卓上RPGにおけるメタゲーム
先行する記事「メタって何?」と「卓上RPGの階層構造の基本」とに基づき、卓上RPGにおける「メタゲーム」について整理します。
- ゲーム (ゲームプレイ)
- キャラクター(PCとNPC)を行動させることで、舞台世界を変えていくこと。(広義のゲーム)
- キャラクター自身の知識などによって、キャラクターの行動を決めること。(非メタゲームとしてのゲーム)
- メタゲーム (メタゲームプレイ)
- キャラクターが知らない、プレイヤーやゲームマスターの知識などによって、キャラクターの行動を決めること。

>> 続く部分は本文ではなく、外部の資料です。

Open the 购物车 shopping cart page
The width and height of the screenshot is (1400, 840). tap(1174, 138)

どのような「プレイヤーやゲームマスターの知識など」を用いるかによって、多種多様な「メタゲーム」が成立します。以下、それを細分化して、各々の例を挙げてみます。
- ルールシステム
- 使用するルールシステムにおいて、より命中し易く、ダメージの大きい武器を選ぶ。
- 魔法でしか傷つかない怪物に、魔法を使えないキャラクターが出会った時、そうと知らなくても即座に逃げる。
- 悪漢がヒロインの首筋にナイフを当てて人質に取った時、最大ダメージでもヒロインのヒットポイントはゼロにならないので、迷わず悪漢を攻撃する。(いわゆる「首ナイフ」問題)
- 世界設定、関係資料
- 漁村インスマウスの図書館に稀覯書を閲覧しに行くのに、特に理由なく、ショットガンや手榴弾を隠して持っていく。

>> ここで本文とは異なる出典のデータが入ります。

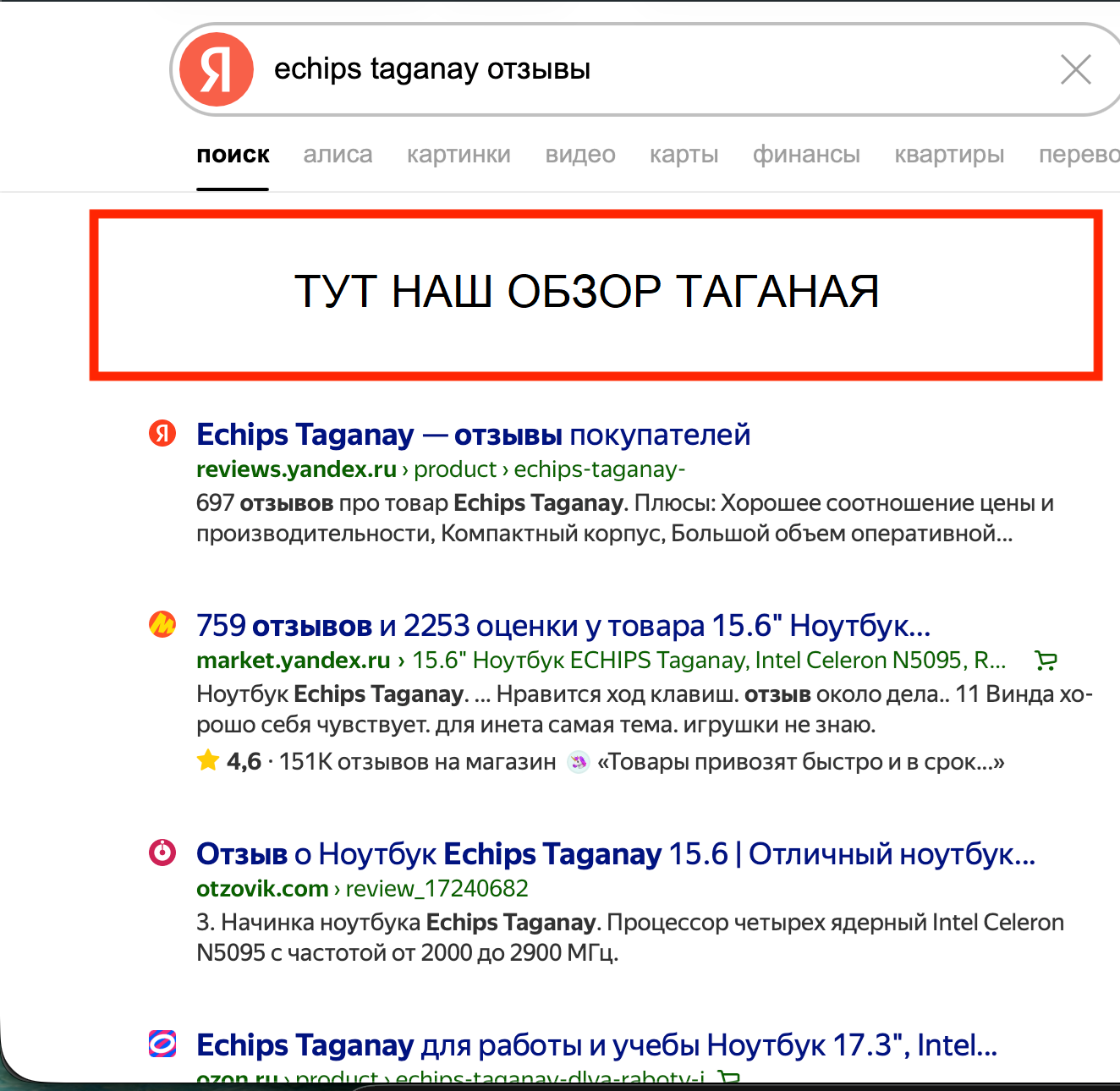This screenshot has height=1091, width=1120.
Task: Clear the search query with X icon
Action: pyautogui.click(x=1075, y=69)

- シナリオの元ネタがある映画と気づいたので、それと同じ展開になるように行動する。
- リプレイではキャラクターが酒場にいる場面から始まっていたので、自分のキャラクターも酒場にいることにする。
- 本人の技量、知識
- プレイヤー自身の話術で、キャラクター同士の交渉を成功させる。
- ゲームマスターがアンデッド好きと知っているので、取り合えずアンデッド対策の装備を持っていくことにする。

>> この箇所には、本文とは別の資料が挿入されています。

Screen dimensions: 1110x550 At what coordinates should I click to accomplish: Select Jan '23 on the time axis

- 空間に充満した粉末に引火すると大爆発を起こすことがあるので、それをキャラクターが知らなくても、それで敵を攻撃する。(いわゆる「粉塵爆発」問題)
- 本人の思想、信条
- プレイヤーが人種差別を嫌っているので、キャラクターにも人種差別をさせない。
- プレイヤーが暴力を嫌っているので、キャラクターにも戦闘をさせない。
- プレイヤーが宗教を嫌っているので、キャラクターにゲーム世界内の宗教を攻撃させる。
- 現実の時間
- 予定時刻までにゲームプレイが終わるように、キャラクターを行動させる。
- 現実の特定の時刻になると、ゲーム内でのイベント(爆弾が爆発するなど)が発生する。
- (なお、1シナリオに数セッションかける場合など、予定時刻になったらプレイの続きを次回とするのは、これに該当しない。
- 現実の人間関係
- あるプレイヤーが初心者(または異性)なので、そのキャラクターに対して他のキャラクターが優しく接する。
- あるプレイヤーが初心者(または異性)なので、そのキャラクターに対しては敵が強力な攻撃をしない。
- あるプレイヤーがサークルの先輩なので、そのキャラクターに対しては敵が強力な攻撃をしない。
- 採用するRPG理論
- 戦闘はPCが楽に勝つものと苦しんで勝つものとしか無い、として、すべての敵と迷いなく戦う。
- 戦闘でPCが勝つか負けるかは時の運、として、逃亡や降伏も選択肢に入れて判断し、可能なら戦いは避ける。
- 展開が「起承転結」の形に収まるのが良い、として、序盤~中盤はクライマックスへの準備行動に徹する。
- 意義ある決断を下すことこそが面白い、として、そのような機会が与えられるようにする。
- PC間の掛け合いこそが面白い、として、別行動しなくてはならない状況はなるべく避ける。
- 自分の「見せ場」こそが面白い、として、キャラクターごとの「見せ場」が平等に与えられるようにする。
...以上、他にも色々と考えられますが、この辺で。
「メタゲームとは良いものだ」と考える者は、自分が「良い」と思う行為のみを集めて「メタゲーム」と称し、それ以外は「悪いゲームプレイ」と呼んだりします。「メタゲームとは悪いものだ」と考えるなら、その逆。
多様性を理解すれば、好き嫌いはあるにせよ、ひとつひとつを選択肢として受け入れることが可能となります。そうすれば、様々なプレイの現場に柔軟に対応し、そして楽しむことができる、と私は考えます。